Open MyBeautiful-Fantasy opened 2 months ago
Hi,
Thank you for the positive feedback! Always heartwarming to hear.
As to your question, I don't remember it as accurately as I would wish now (it's been a while back), I think I ran the Wav2Lip recipe for real videos on LRS2.
Basically, the Wav2Lip repo has two scripts for calculating the metrics: calculate_score_LRS
and calculate_score_real_videos
.
As far as I remember, when I used the LRS recipe on ground-truth videos of LRS3 it matched the results obtained by the real videos script. However the scripts executed on LRS2 led to disagreeing results. Since calculate_score_real_videos
adds preprocessing steps on top of what you can find in calculate_score_LRS
, it's likely to be yield the more accurate results, albeit more time-consuming as well.
Thank you very much for your reply. I understand.

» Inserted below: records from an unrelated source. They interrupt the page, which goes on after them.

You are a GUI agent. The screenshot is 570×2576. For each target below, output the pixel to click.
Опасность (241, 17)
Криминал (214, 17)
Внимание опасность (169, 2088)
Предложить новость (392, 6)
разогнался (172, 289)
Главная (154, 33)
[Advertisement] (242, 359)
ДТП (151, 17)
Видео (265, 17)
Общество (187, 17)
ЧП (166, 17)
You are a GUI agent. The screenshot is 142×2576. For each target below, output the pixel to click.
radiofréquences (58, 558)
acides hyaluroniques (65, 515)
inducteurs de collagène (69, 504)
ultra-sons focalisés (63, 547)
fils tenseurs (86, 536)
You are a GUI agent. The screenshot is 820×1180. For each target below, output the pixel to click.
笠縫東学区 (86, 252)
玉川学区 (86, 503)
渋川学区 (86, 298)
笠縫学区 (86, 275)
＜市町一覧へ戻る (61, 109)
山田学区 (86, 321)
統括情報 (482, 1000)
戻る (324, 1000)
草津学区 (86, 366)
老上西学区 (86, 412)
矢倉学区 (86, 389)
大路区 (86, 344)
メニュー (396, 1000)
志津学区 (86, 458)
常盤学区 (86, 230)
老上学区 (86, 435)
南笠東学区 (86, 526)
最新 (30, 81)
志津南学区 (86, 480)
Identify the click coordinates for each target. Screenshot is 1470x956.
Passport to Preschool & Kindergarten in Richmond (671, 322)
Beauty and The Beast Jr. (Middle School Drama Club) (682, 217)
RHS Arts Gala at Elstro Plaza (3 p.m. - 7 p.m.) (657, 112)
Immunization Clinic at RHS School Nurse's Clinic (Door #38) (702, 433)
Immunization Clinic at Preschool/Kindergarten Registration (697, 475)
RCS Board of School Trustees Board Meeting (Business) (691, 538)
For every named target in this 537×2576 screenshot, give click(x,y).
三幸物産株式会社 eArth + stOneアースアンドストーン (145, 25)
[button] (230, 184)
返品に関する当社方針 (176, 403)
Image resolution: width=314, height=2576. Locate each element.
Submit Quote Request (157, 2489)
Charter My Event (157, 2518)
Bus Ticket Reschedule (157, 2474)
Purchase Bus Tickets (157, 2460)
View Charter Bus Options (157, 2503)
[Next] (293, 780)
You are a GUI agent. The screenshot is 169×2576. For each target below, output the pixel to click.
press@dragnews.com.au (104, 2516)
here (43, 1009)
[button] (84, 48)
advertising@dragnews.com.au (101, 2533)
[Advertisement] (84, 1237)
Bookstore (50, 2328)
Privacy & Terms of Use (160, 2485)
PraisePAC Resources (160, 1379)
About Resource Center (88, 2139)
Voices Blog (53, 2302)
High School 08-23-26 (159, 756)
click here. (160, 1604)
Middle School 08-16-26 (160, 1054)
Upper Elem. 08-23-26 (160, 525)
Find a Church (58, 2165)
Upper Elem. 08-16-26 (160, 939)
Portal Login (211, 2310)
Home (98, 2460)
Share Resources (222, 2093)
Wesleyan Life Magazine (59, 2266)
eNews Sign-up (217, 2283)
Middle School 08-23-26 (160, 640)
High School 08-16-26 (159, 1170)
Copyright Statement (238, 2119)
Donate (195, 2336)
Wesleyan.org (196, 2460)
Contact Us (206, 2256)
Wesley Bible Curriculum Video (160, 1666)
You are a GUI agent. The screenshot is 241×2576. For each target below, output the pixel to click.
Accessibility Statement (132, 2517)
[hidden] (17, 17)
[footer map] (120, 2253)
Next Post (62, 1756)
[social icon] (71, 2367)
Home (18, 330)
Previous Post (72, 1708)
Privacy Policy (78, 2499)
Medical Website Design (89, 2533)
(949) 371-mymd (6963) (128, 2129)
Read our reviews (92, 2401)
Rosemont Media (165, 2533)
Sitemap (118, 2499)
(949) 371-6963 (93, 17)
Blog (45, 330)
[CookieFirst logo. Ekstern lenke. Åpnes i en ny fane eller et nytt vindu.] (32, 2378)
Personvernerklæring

I will try the second solution calculate_score_real_videos
.
By the way, do you think the result calculated using the first method (calculate_score_LRS
) is acceptable? Or is it reasonable to get accurate results in the LSR2 dataset?
Kindly Tips, when reproducing, I found that changing line 24
in ./configs/config.yaml
to audios_dir
will prevent the error "TypeError: LipVoicerDataset.init() got an unexpected keyword argument 'audio_dir'", which may be a spelling error. Thanks again to the author who proposed such excellent work :)
Hi,
Sorry for the delay in my response.
I think it would be ok to use calculate_score_LRS
as it is prescribed by the authors of Wav2Lip.
Thank you for pointing out the typo in the code, I'll fix it
Dear author,
I hope this message finds you well and that I’m not causing any inconvenience. I have what may be my final question for a while.
Could you kindly provide the complete config.yaml
file for the GRID dataset
?
Alternatively, is it sufficient to only modify the w_video
, w_asr
, and asr_start
parameters in the existing config.yaml file, while keeping the other configurations (e.g., [diffusion][T], [diffusion][beta_0]...) the same as in the config.yaml for LSR?
Thank you for your assistance!
Best regards
It is sufficient to change the values that you stated in the config file
Excellent work! Amazing LipVoicer!
I have a small question about the evaluation metric of sync: LSE-C and LSE-D.
In LIPVOICER: GENERATING SPEECH FROM SILENT VIDEOS GUIDED BY LIP READING, the LSE-C of GT LRS2 is 6.840 and the LSE-D is 7.194 (see Table 3 on Page 8). I actually measured the GT LRS2 result of LSE-C is 8.248 and the LSE-D is 6.258, following the evaluation guidance of Wav2Lip:
I found that this result (LSE-C is 8.248) is similar to the article Seeing What You Said: Talking Face Generation Guided by a Lip Reading Expert (see Table 1 on Page 7). BTW: My test object is the Test set part of the LRS2 dataset, a total of 1243. Did the author of LipVoicer fine-tune syncnet_v2.model (./syncnet_python/data/)?